PROBLEM REQUIREMENTS: Your job with the data below: print everything from the line that holds "Cemetery (597, 102)" down to the line that holds "Statues (1267, 102)", ends included, exactly, and nothing else.

DATA FOR THIS EXERCISE:

•••

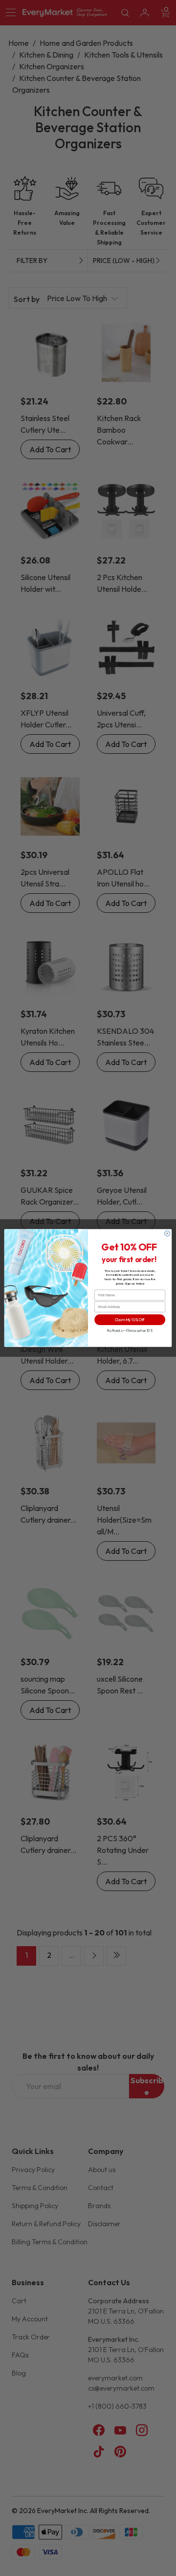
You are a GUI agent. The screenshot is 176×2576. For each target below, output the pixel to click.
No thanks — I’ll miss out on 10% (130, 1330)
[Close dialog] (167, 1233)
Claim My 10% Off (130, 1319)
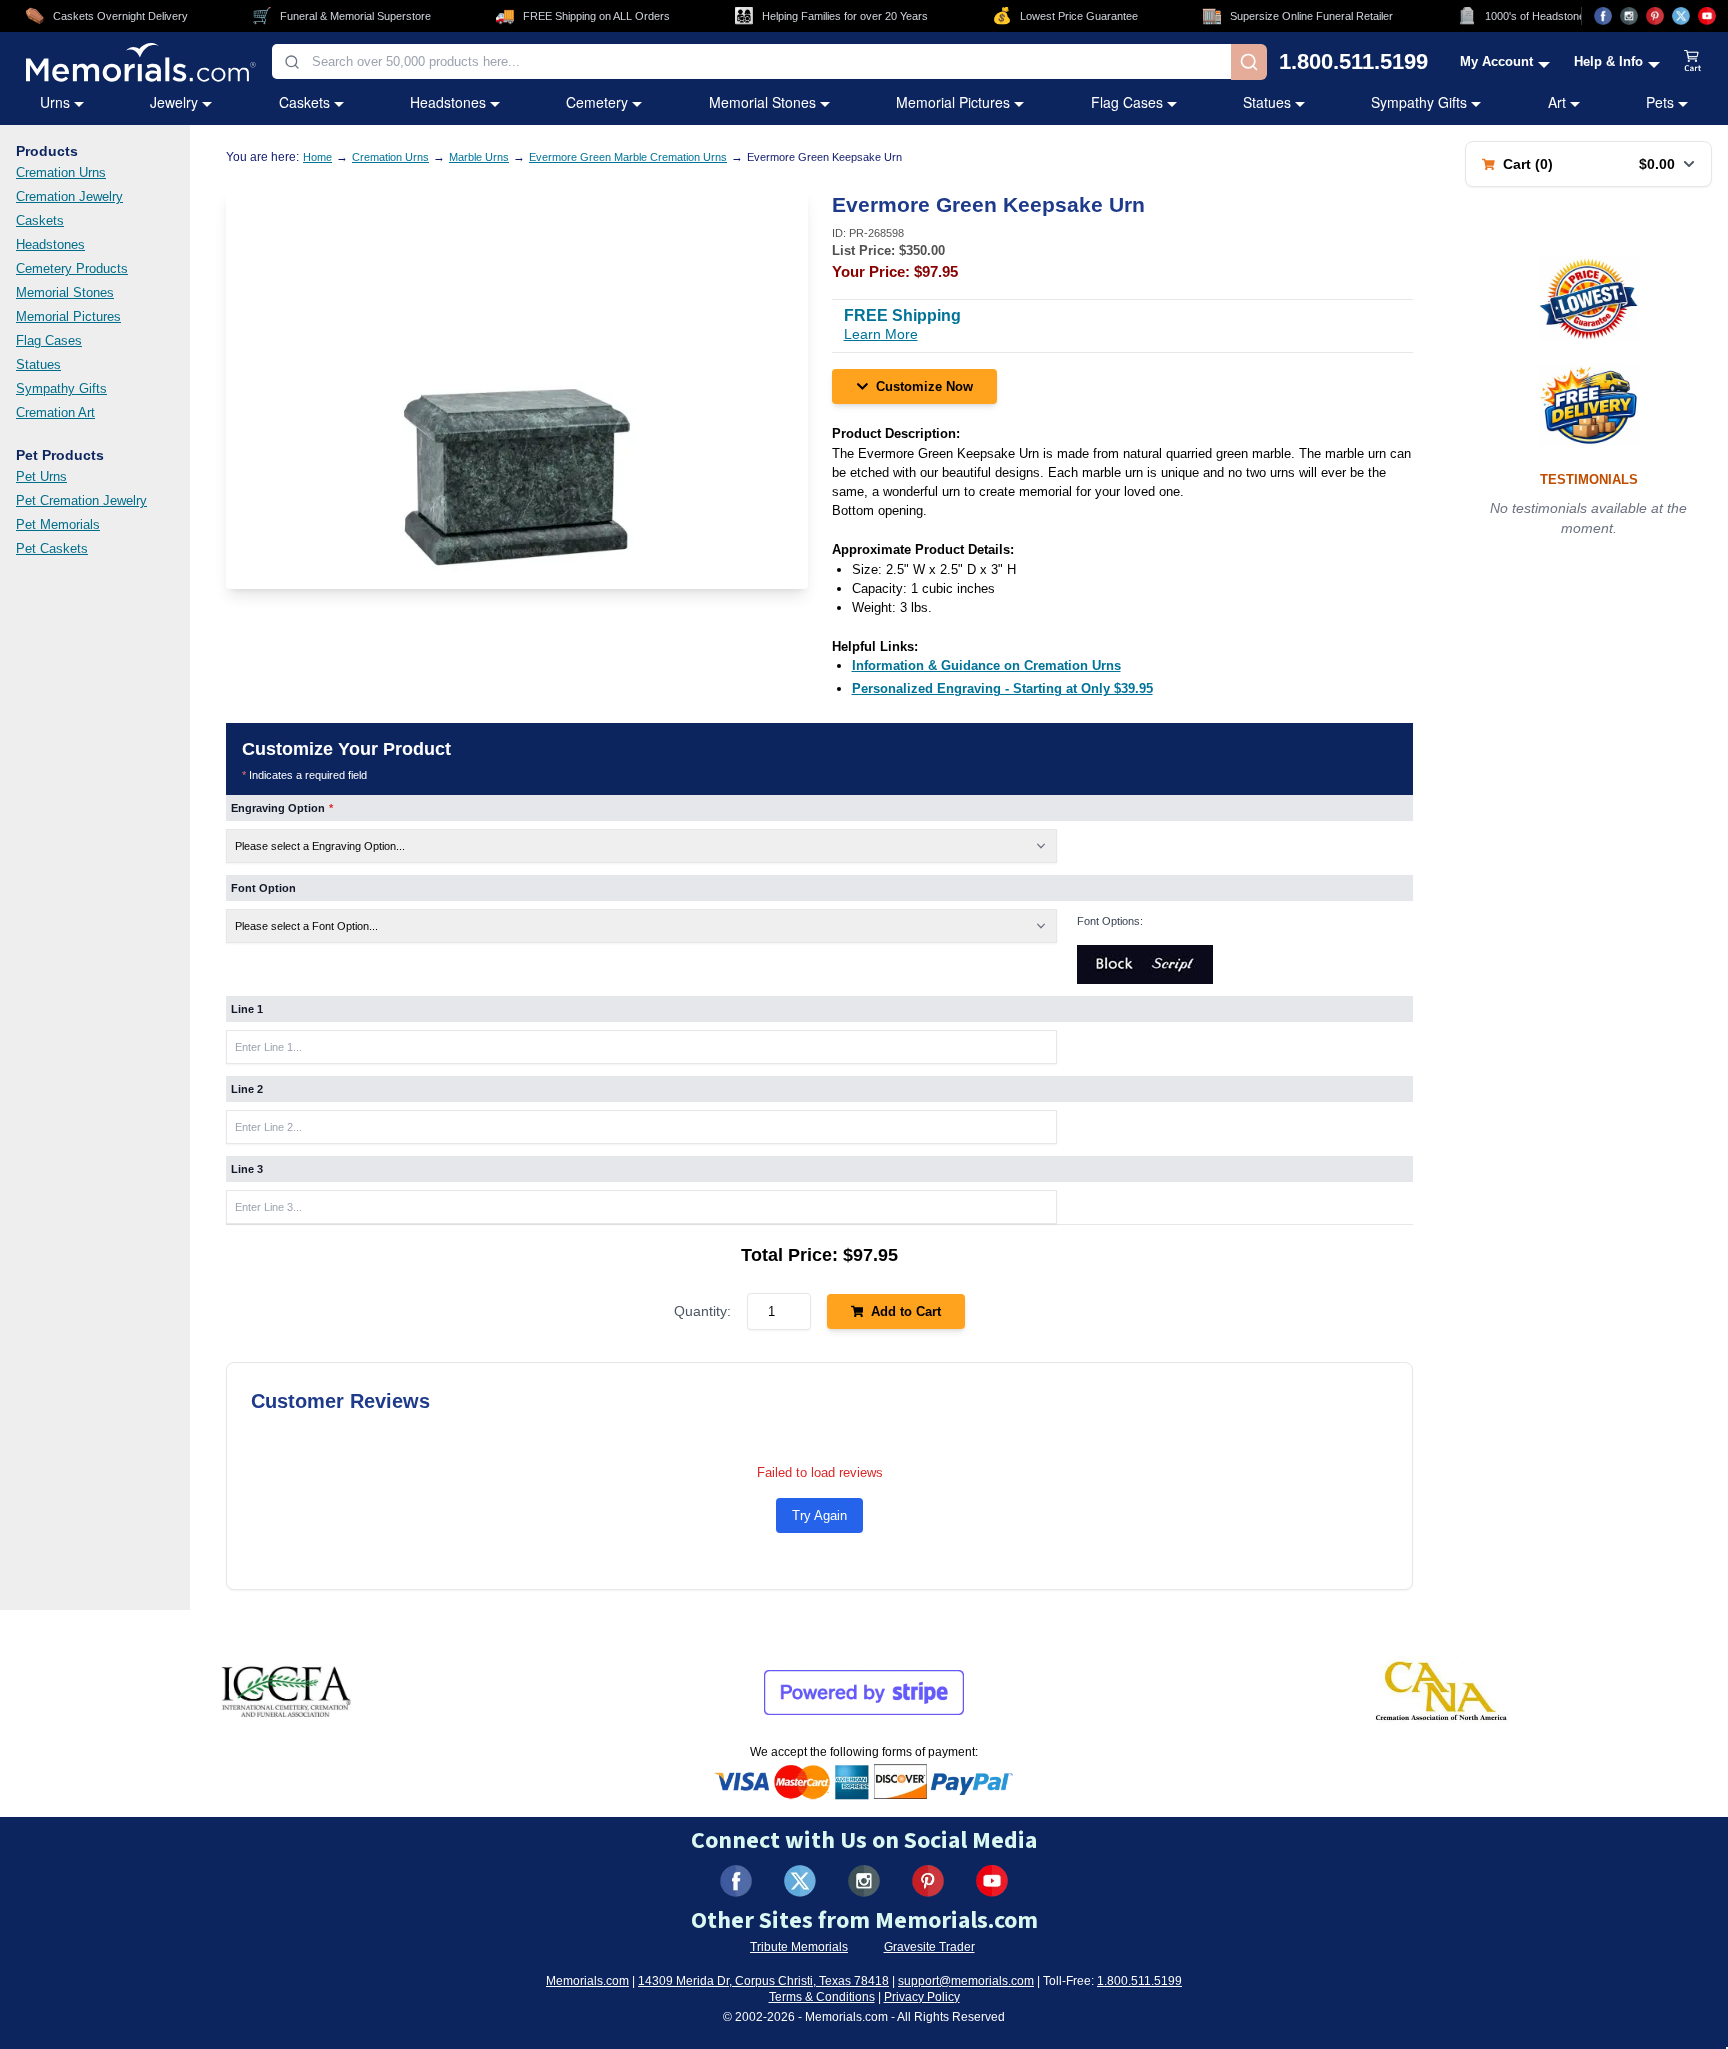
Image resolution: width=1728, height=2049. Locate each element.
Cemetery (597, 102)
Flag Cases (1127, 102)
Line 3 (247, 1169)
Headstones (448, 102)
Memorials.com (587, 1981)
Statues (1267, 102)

•••

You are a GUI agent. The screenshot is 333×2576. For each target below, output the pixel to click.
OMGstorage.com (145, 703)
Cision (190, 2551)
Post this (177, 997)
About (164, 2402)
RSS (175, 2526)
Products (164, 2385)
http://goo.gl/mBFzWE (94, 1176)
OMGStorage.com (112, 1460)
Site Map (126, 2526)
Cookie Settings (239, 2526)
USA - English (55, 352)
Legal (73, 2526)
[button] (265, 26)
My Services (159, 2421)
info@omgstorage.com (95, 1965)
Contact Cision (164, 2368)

•••

COMPLETED EXERCISE:
Cemetery (597, 102)
Flag Cases (1127, 102)
Line 3 (247, 1169)
Headstones (448, 102)
Memorials.com (587, 1981)
Statues (1267, 102)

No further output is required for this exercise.